Starting from the line with "Image resolution: width=1568", please copy exactly every line to the end of the listing, but not the pictures.
# # # # #
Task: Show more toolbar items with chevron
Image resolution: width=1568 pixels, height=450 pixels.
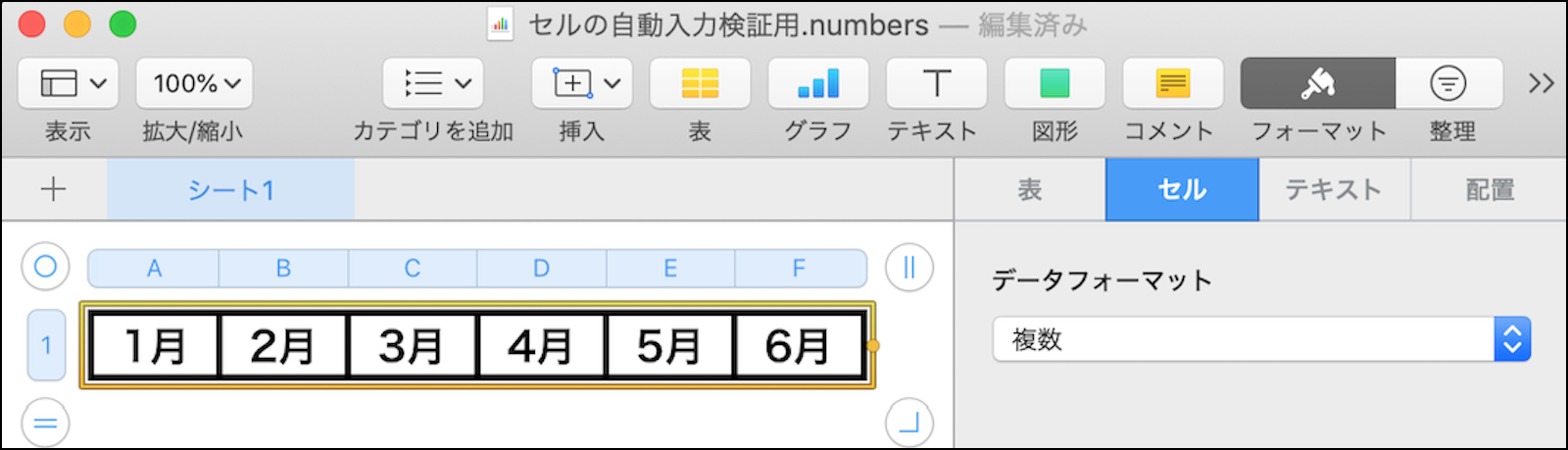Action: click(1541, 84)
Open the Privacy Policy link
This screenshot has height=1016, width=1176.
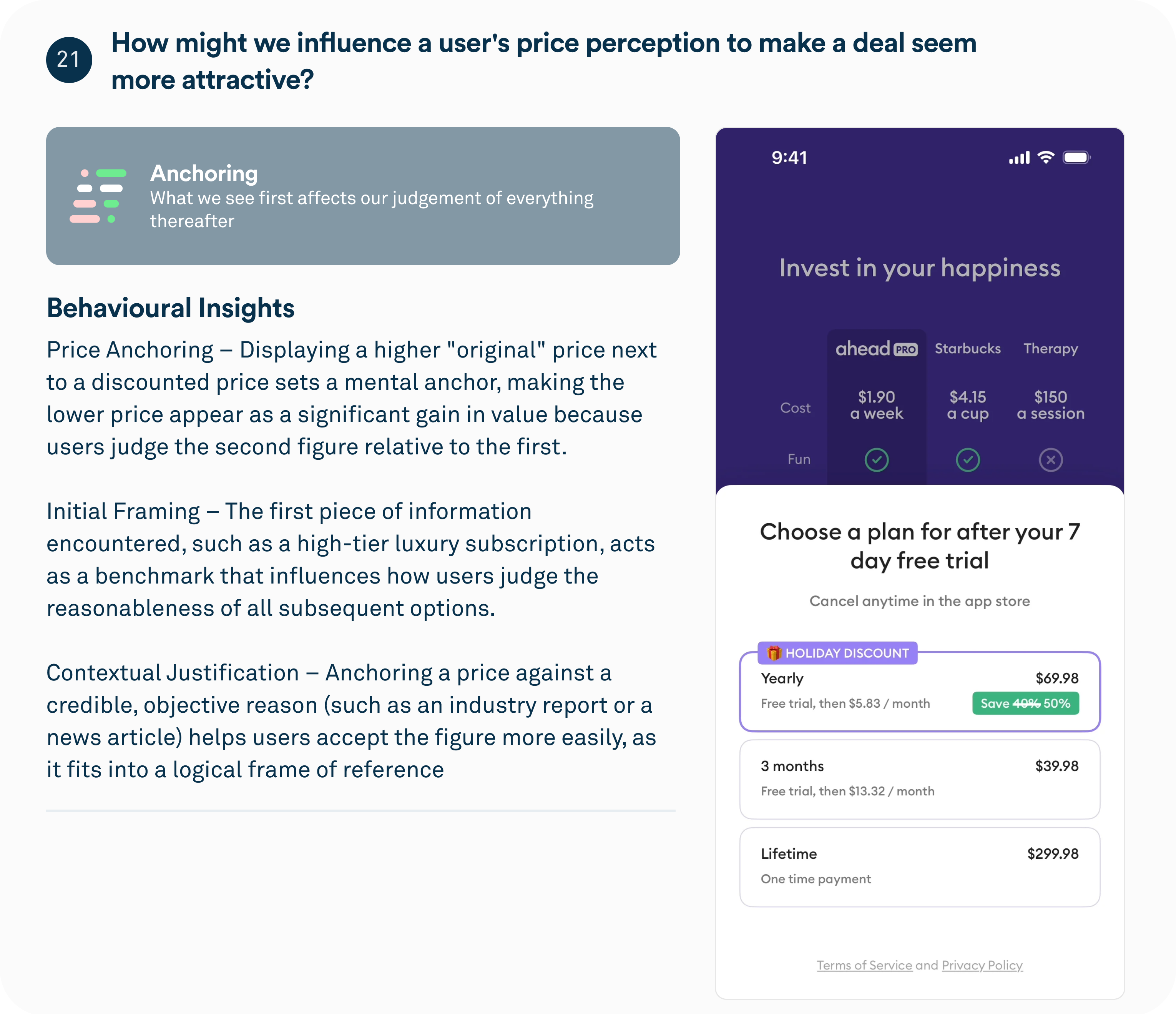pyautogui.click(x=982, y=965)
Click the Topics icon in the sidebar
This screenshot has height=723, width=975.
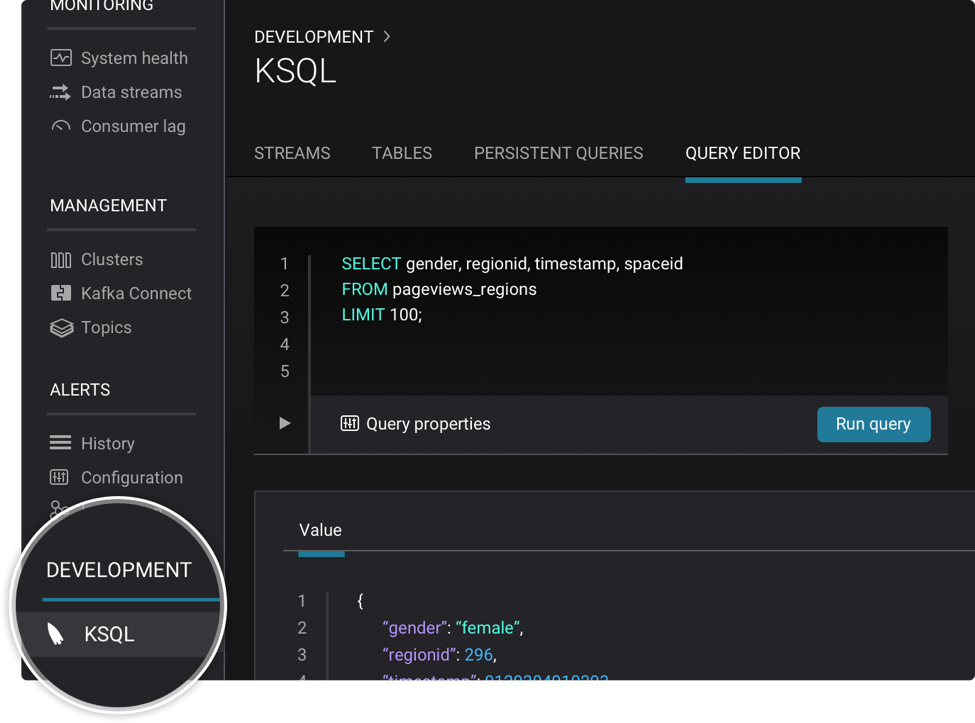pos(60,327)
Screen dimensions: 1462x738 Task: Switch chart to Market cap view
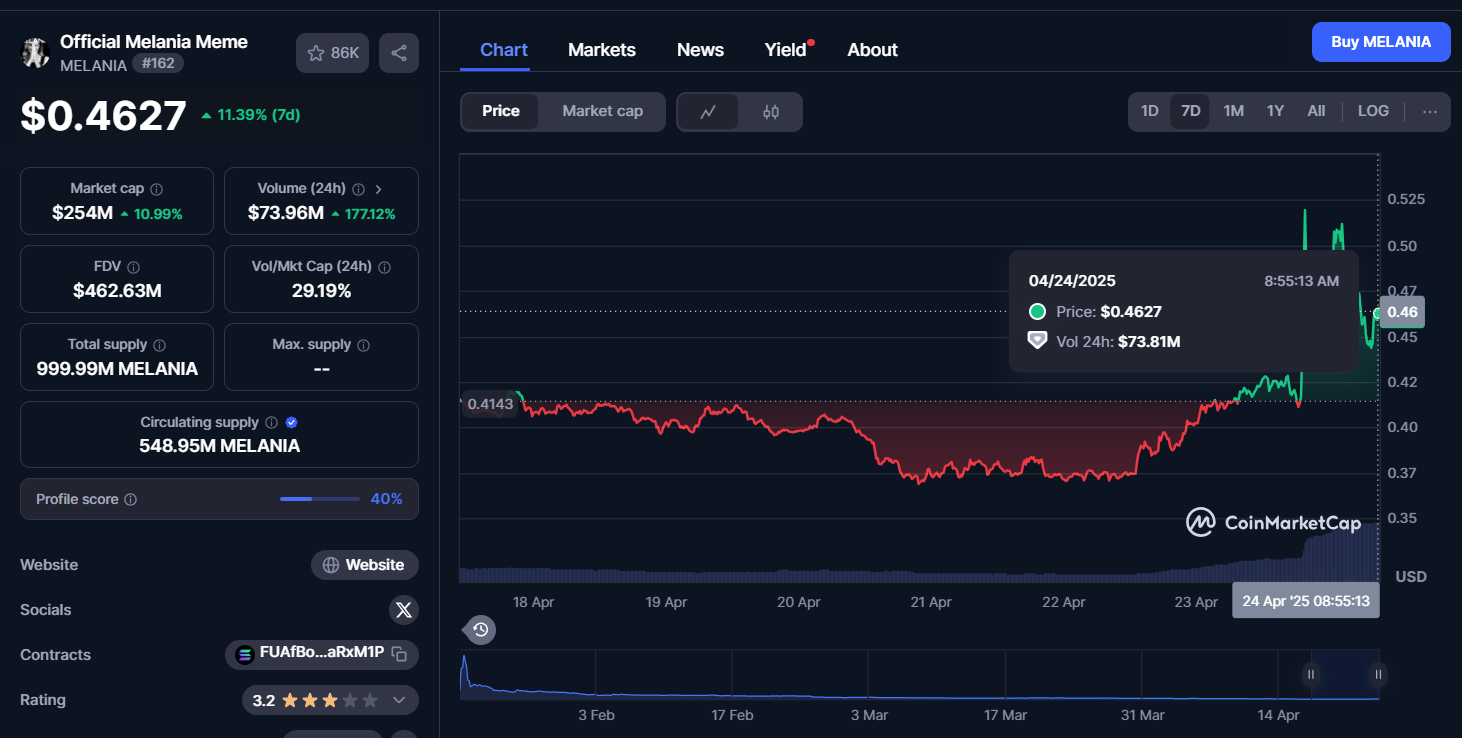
# # # # #
ANSWER TO THIS EXERCISE:
Image resolution: width=1568 pixels, height=450 pixels.
Action: click(1541, 84)
Open the Privacy Policy link
This screenshot has height=1016, width=1176.
pyautogui.click(x=982, y=965)
Click the Topics icon in the sidebar
This screenshot has height=723, width=975.
pos(60,327)
Screen dimensions: 1462x738 Task: Switch chart to Market cap view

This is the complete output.